Exhibitors got a peek at two scenes from “Antz,” DreamWorks’ collaboration with computer animation house Pacific Data Images. In the first, a male ant, voiced by Woody Allen, complains to his psychoanalyst about his feelings of insignificance. The second, more action-oriented scene, finds the Allen character trying to rescue a she-ant who is stuck in a piece of gum on the bottom of a little boy’s sneaker.
DreamWorks showed only a teaser trailer for its late summer entry, “Saving Private Ryan,” but given its elements — including director Steven Spielberg and stars Tom Hanks and Matt Damon — many exhibitors were upbeat about the war film’s commercial prospects.
The presentation’s finale was “The Prince of Egypt,” the animated retelling of the biblical story of Moses. Those in attendance saw the first seven minutes of the ambitious and technologically advanced feature, followed by selected scenes from the film.
While announcing the clips, Harris took a number of swipes at Sony Pictures’ lengthy — and much-delayed — presentation earlier in the day. At one point, he remarked that the special effects in one scene from “Prince of Egypt” had taken 381,000 hours to render, “as long as all the effects in Jurassic Park — or about as long as it took to start the Sony lunch.”
However, DreamWorks’ event was not without its own odd moments. Before the screening began, onscreen slides flashed the familiar movie trivia questions, but with a twist. The brain teasers only concerned DreamWorks releases — all three of them. (Q: How many mice were used on the set of Mousehunt?
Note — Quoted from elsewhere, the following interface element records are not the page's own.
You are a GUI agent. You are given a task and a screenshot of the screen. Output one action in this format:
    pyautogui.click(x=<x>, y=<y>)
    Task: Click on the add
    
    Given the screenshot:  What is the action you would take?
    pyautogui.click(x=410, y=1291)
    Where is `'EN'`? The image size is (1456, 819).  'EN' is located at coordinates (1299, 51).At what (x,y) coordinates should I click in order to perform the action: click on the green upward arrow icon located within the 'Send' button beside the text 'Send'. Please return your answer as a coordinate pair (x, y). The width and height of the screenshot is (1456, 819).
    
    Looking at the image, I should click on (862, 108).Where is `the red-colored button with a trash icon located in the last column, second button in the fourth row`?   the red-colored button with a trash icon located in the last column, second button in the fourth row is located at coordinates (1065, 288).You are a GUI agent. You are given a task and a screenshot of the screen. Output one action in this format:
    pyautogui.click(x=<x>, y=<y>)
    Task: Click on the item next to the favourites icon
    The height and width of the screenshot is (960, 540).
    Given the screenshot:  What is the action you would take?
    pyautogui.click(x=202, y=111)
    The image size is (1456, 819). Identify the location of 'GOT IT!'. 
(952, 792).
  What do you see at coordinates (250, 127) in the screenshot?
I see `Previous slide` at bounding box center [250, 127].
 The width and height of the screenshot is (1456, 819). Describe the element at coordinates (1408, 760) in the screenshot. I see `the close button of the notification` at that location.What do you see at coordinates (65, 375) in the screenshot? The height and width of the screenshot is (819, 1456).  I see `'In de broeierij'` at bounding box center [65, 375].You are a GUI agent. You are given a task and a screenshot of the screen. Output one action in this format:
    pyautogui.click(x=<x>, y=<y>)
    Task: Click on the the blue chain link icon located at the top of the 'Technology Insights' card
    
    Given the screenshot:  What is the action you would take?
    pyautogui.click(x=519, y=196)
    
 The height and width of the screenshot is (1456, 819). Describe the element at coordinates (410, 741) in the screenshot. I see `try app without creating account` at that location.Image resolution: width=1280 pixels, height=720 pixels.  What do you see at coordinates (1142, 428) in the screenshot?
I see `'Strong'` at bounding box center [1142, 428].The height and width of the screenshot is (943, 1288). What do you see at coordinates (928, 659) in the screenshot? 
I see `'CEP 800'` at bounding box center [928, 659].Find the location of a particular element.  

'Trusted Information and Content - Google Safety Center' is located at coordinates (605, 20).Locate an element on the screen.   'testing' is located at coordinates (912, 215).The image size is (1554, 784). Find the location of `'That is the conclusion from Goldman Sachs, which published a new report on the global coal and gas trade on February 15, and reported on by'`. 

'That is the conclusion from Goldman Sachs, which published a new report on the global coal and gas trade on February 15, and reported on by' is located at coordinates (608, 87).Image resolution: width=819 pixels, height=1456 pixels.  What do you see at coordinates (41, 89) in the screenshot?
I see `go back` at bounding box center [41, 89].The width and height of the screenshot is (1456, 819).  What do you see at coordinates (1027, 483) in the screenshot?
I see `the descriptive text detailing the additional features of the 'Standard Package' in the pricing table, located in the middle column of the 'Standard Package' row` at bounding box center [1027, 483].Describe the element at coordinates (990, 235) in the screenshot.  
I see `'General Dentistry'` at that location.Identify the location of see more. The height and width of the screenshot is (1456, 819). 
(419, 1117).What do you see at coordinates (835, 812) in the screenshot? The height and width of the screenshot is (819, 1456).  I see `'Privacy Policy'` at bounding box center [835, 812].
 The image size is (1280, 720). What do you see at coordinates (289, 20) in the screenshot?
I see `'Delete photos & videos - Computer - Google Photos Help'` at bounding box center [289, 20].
A: 65).
After the lights came up in the theaters, attendees were directed to a reception at the nearby GameWorks game arcade, where revelers spent hours gleefully riding simulated motorcycles and blowing each other up in virtual tanks.
While most of the film clips received only polite applause from screening auds, several exhibitors questioned at the reception expressed optimism about the slate.
For example, Hoyts Cinemas senior exec VP Judd Parker said he liked all six pictures, particularly “Prince of Egypt,” which he believed would play particularly well in smalltown America.